This post is joint with Julie Walz
Yesterday, the African Union chose Equatorial Guinea’s dictator of 31 years, President Obiang Nguema Mbasogo, to serve as their chairman; a move that will undoubtedly undermine the AU’s attempt to bring stability to the African continent and to confront leaders who cling to power./
Obiang has been criticized for violating the basic human rights that the AU swears to uphold and is consideredone of the world’s worst dictators. Having ruled the country since 1979, Obiang claims to have won 97 percent of the vote in 2002 and 95 percent in 2009. And despite their oil wealth, the people of Equatorial Guinea have seen little benefit. Life expectancy is a mere 50 years, half of the children who live in that country do not complete primary school, and about 15 percent die before age of 5. The country ranks 118 out of 182 in the UNDP Human Development Index.
Obiang and his cronies, on the other hand, have made themselves fabulously wealthy. Reports issued by the U.S. Senate Permanent Subcommittee on Investigations in 2004, and again in 2010, contain substantial evidence that Obiang and his family members have diverted tens of millions of dollars from their country’s natural resource earnings for their private gain.

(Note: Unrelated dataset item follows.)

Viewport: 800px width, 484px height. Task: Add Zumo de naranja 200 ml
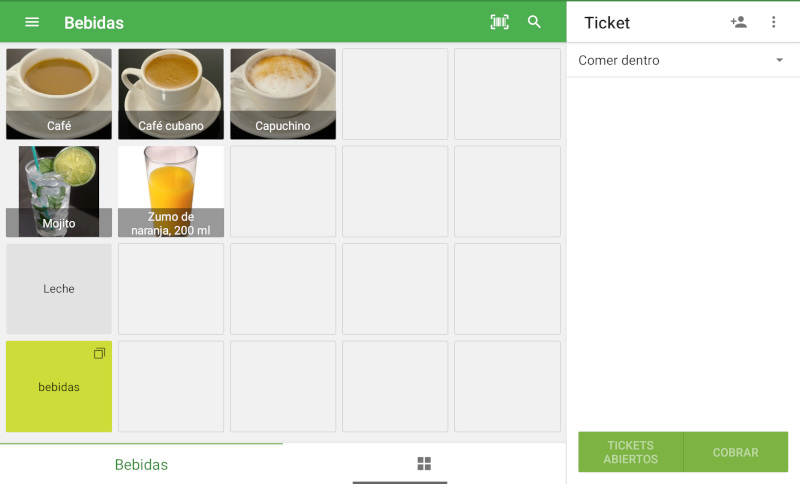tap(171, 191)
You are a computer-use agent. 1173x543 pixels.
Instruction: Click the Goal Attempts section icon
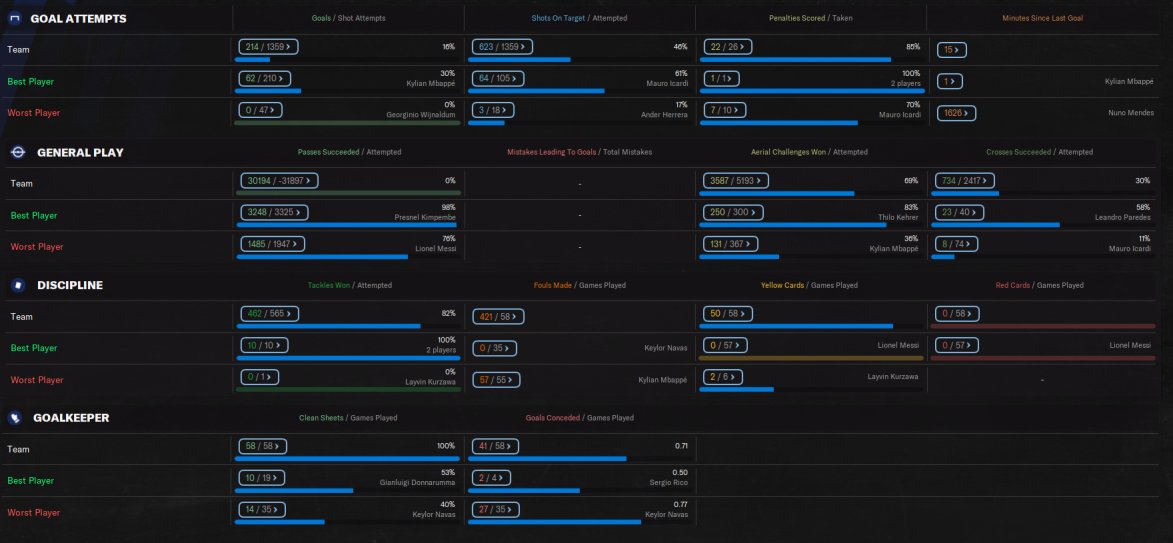coord(14,19)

Despite this track record, President Obiang claims that he can help Africans take the lead in resolving conflicts and instability. In his acceptance remarks, President Obiang said, “The crisis of the values of the African culture is reducing the unity and solidarity among our people. Africa must focus on the dialogue for a peaceful negotiated solution to the conflicts that ravage our towns. Africa must assume, more than ever, a leading role not just on the continent but in the international arena.”

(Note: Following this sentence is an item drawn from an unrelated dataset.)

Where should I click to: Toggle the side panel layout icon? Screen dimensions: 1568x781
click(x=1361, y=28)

A crisis of values indeed. It is unclear how someone with Obiang’s track record can address the ongoing crisis in Cote d’Ivoire, the deteriorating conditions in Darfur or the stalemate in Zimbabwe. In particular, he will have little credibility when confronting heads of state who have remained in power for decades, while their people have become increasingly impoverished and disenfranchised. By choosing a dictator to lead them, the members of the African Union have done themselves no favors.